Mastercard Findings on Women's Interest in STEM Careers
Work in the fields of Science, Technology, Engineering and Mathematics gives satisfaction to the perpetrators
Mastercard has released its second report titled "Girls in Tech", this time focusing on the satisfaction of female workers in the STEM (Science, Technology, Engineering and Mathematics) fields. One interesting conclusion is that 72 percent of workers in the STEM field in Indonesia are very satisfied with their current careers. Meanwhile, the participation rate of girls in Indonesia (aged 15-19 years) in the STEM field is the second highest in the Asia Pacific region.
The results obtained in this study are based on interviews that took place in December 2016 with a total of 2.270 women aged 12-25 years in six countries in the Asia Pacific region, including Indonesia.
Between first jobber who graduated from college with a STEM degree, 84 percent found their first job in less than six months, while 60 percent of these graduates were very satisfied with the job options they had after graduation.
In addition, 63 percent of young women surveyed said that they tend to stay in STEM-related fields in their careers. Lots of opportunities to learn, grow and progress, as well as passion their interest in the STEM field is the main factor that respondents choose to continue their career in the STEM field.
Condition of STEM enthusiasts among Indonesian women
In Indonesia, the majority of STEM graduates work in fields that match their degree (84 percent work in STEM fields).

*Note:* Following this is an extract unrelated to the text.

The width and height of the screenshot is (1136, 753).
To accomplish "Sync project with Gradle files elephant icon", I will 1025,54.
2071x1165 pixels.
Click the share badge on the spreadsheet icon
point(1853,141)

They say that passion (50 percent) and challenges (47 percent) are the main reasons for working in a STEM field. Their thoughts when deciding to choose a job were high pay (82 percent), working with smart people (82 percent), job security (79 percent) and the suitability of the job to their interests (79 percent).

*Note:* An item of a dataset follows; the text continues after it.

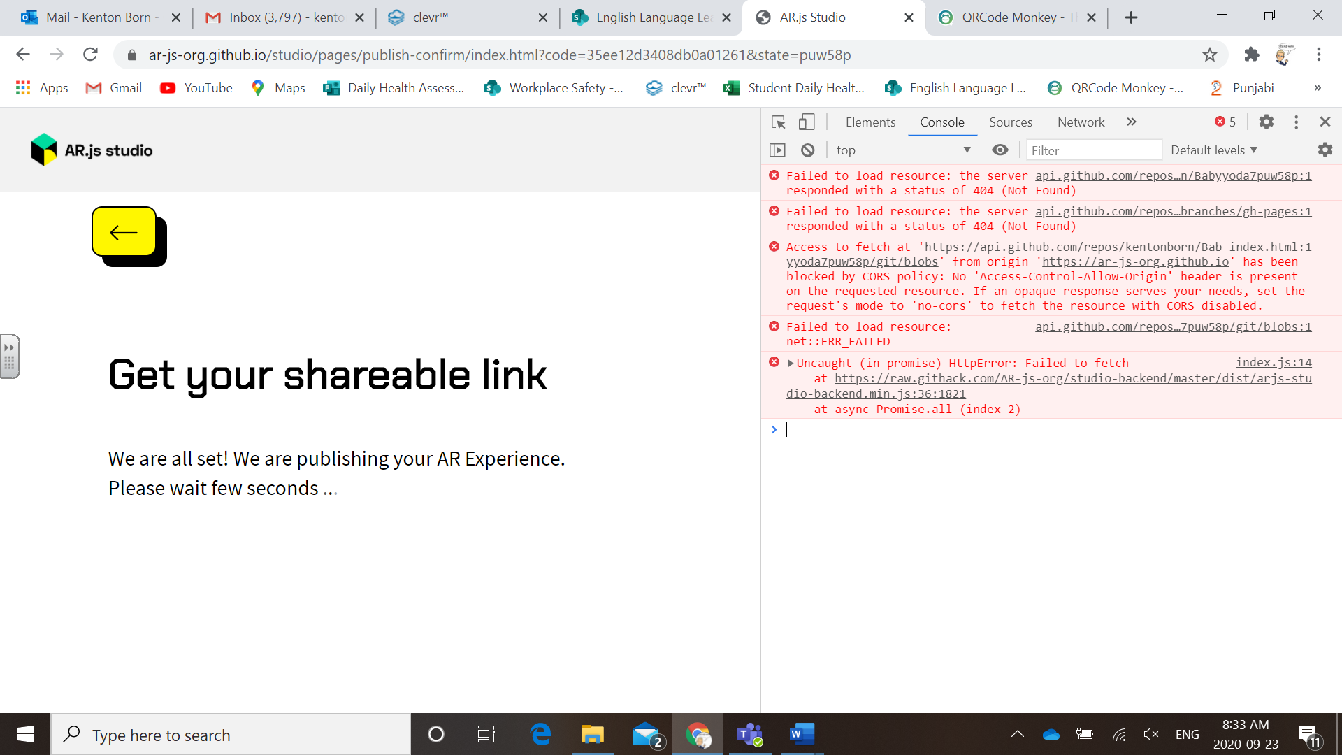Switch to the Network panel

[1081, 122]
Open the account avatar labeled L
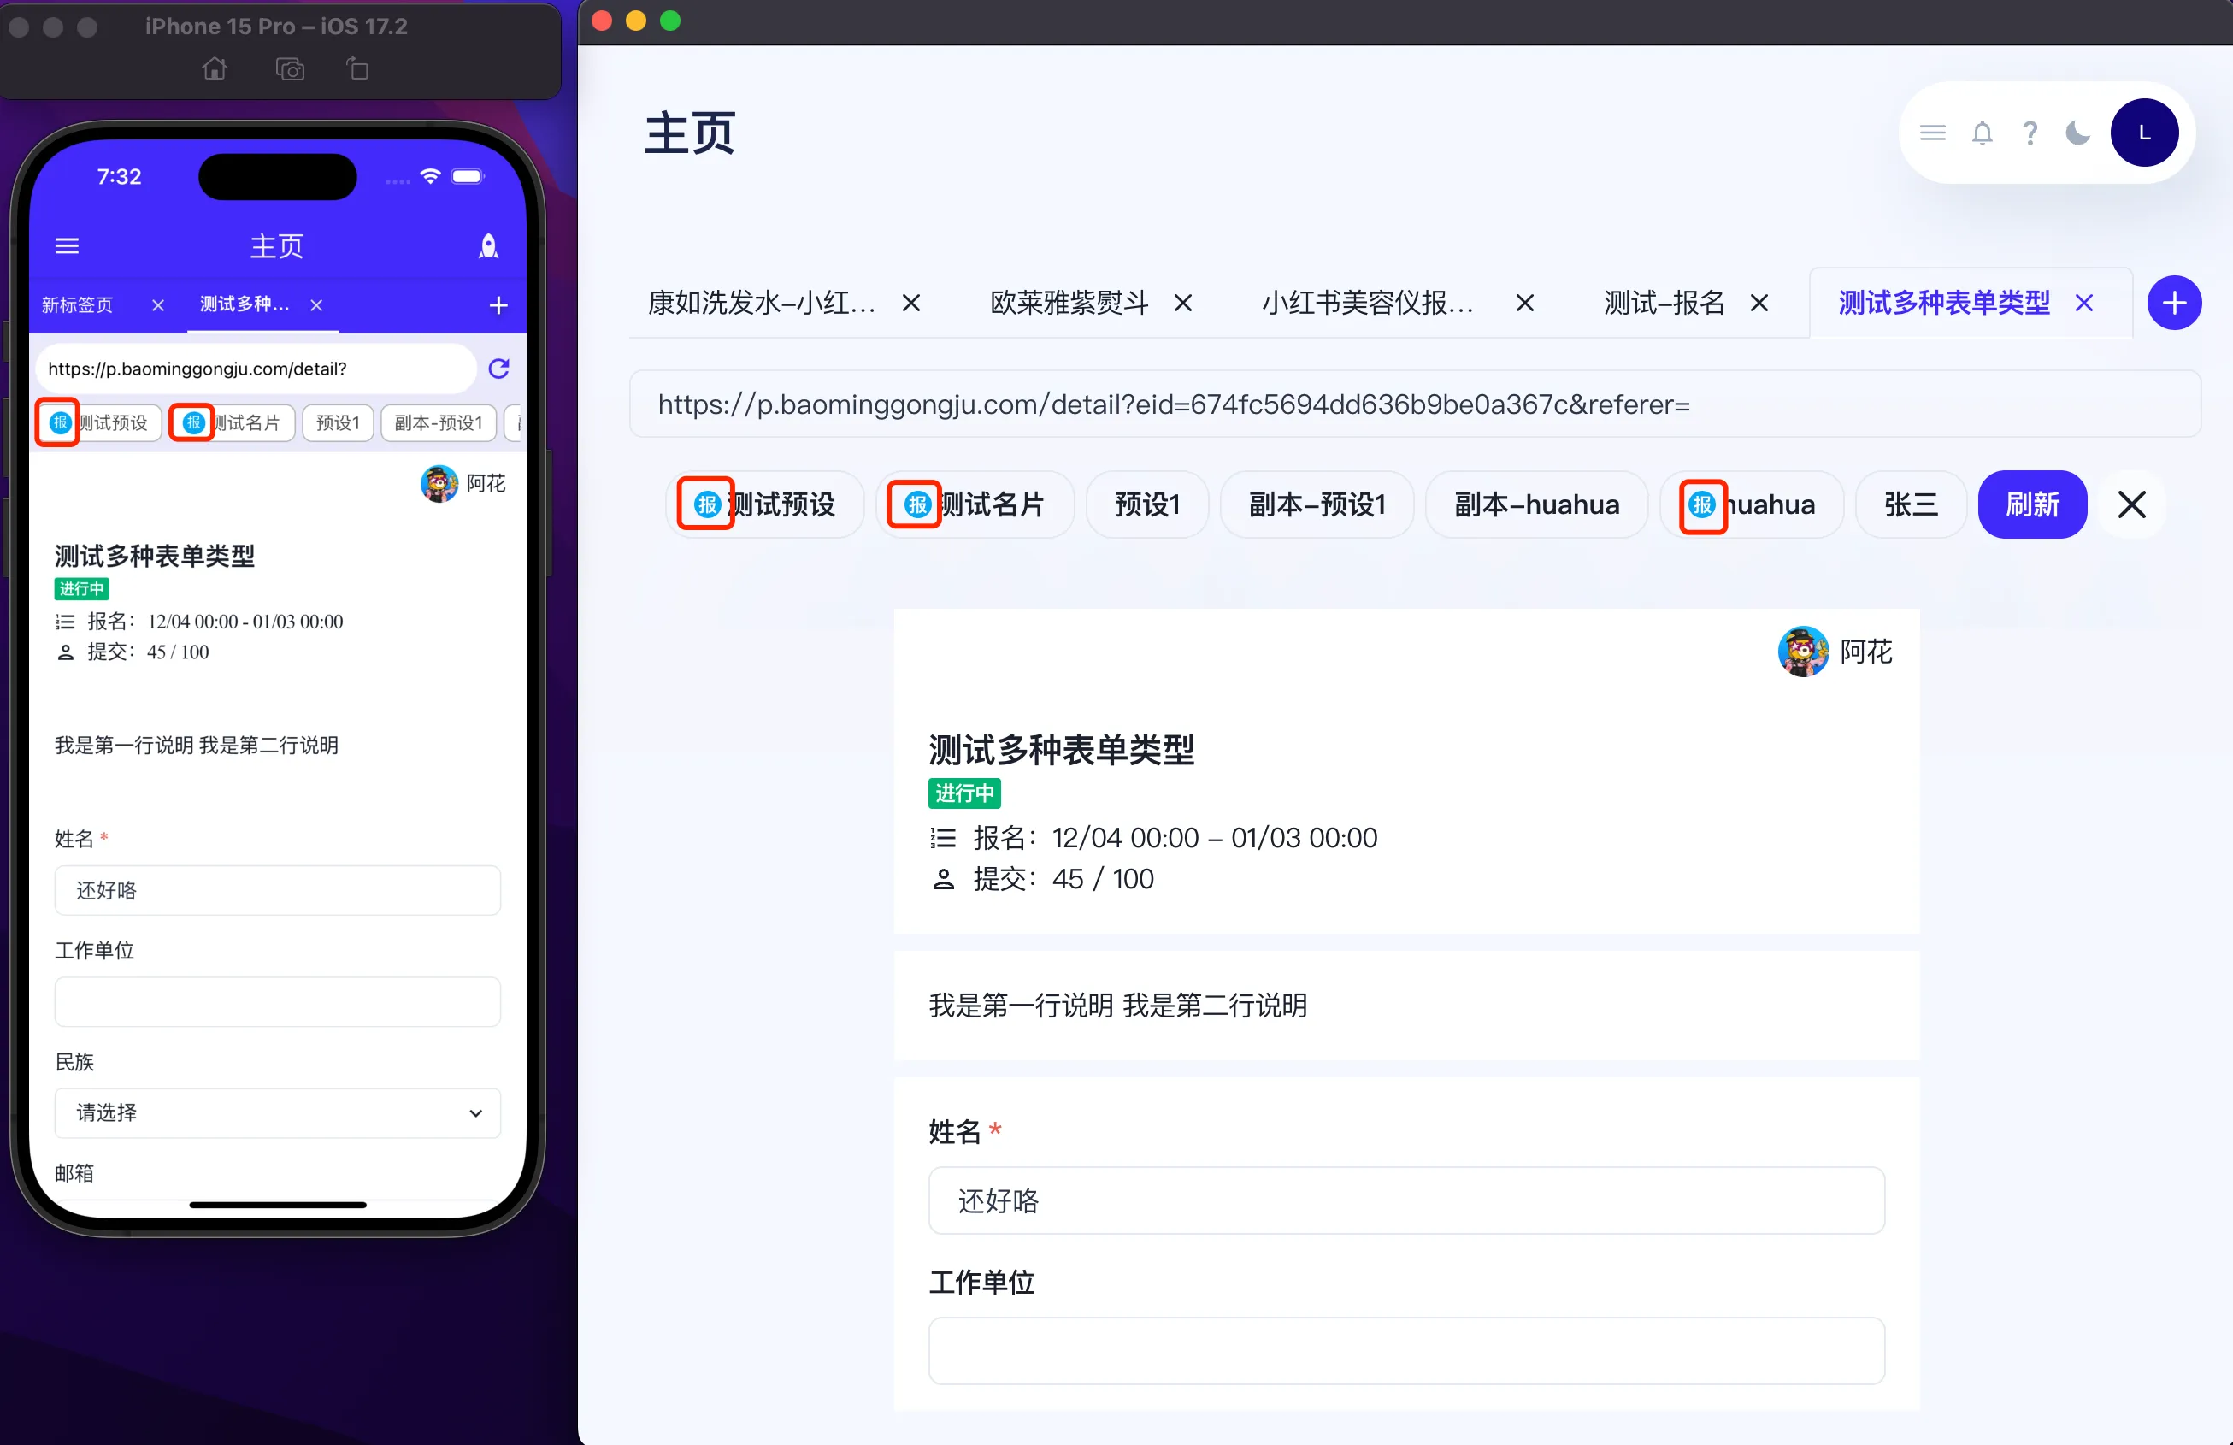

Meanwhile, although the participation of girls aged 12-19 years in the STEM field is one of the highest in the Asia Pacific region, compared to other countries, Indonesia is the closest country to closing the gender gap. (gender gaps). Only 26% of girls in Indonesia (compared to 39% on average in the region) stated that girls were less likely to choose STEM subjects when pursuing higher education than boys.
Women's concerns and expectations in the technology-based world of work
Among the adolescent girls surveyed, 30 percent of those aged 17-19 said they would not choose a job in a STEM field even if they studied a subject in that field. Meanwhile, girls aged 12-19 said they would continue to hold the perception that STEM subjects were difficult (39 percent) and that STEM careers were gender-biased, with two out of five girls believing few girls chose STEM subjects due to the perception that STEM jobs are dominated by men.

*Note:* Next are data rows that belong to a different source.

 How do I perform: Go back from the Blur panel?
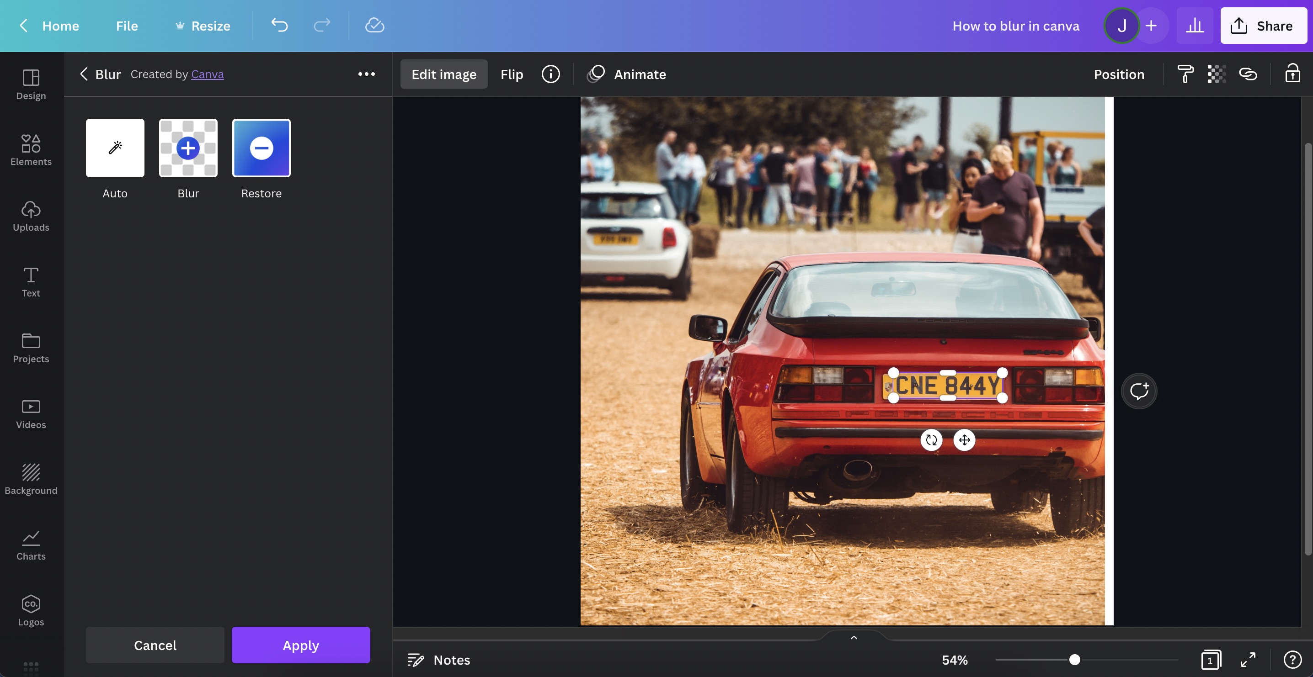point(84,74)
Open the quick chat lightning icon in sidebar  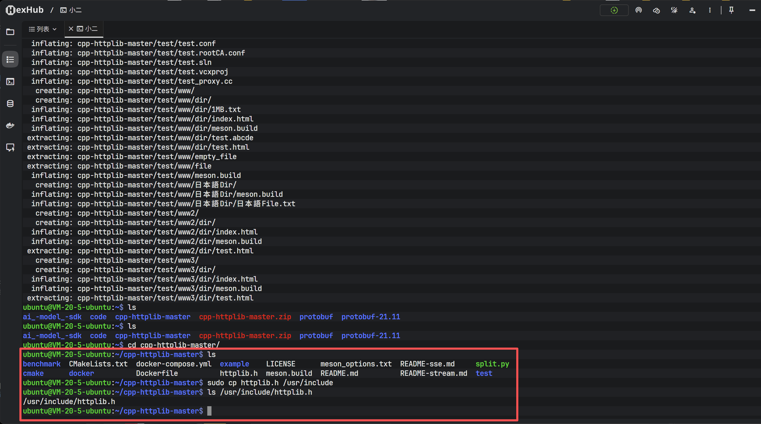coord(10,147)
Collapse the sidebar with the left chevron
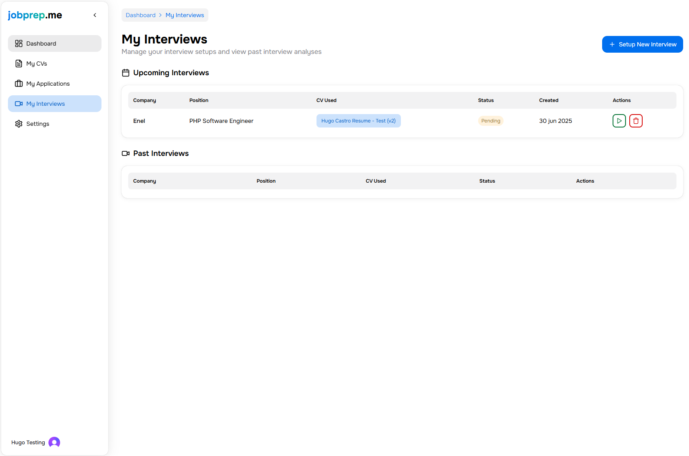Image resolution: width=689 pixels, height=456 pixels. [x=95, y=15]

When asked about things that can attract girls to pursue STEM careers, girls aged 17-19 years stated that scholarships (38 percent), women who have succeeded in STEM fields and are their role models (34 percent) and strong support from schools and institutions (32 percent) as their top three motivations. First jobber in the STEM field feel that previous exposure to STEM careers through social opportunities or networking (43 percent), internships (36 percent) and career fairs (35 percent) will help to prepare them better for their current condition.
Three in five first jobber surveyed stated that job suitability for women is a criterion when they are looking for work, while 46 percent believe that in their current organization, men are paid more than women for the same position.
Between first jobber STEM workers who consider working in a non-STEM field, concerns about lack of exposure to commercial matters (36 percent), long working hours (36 percent) and gender/gender suitability (33 percent) are the main reasons that encourage them to do that. 42 percent of first jobber STEM believes that we need to change society's perception of STEM in order to attract the next generation of women to pursue STEM careers.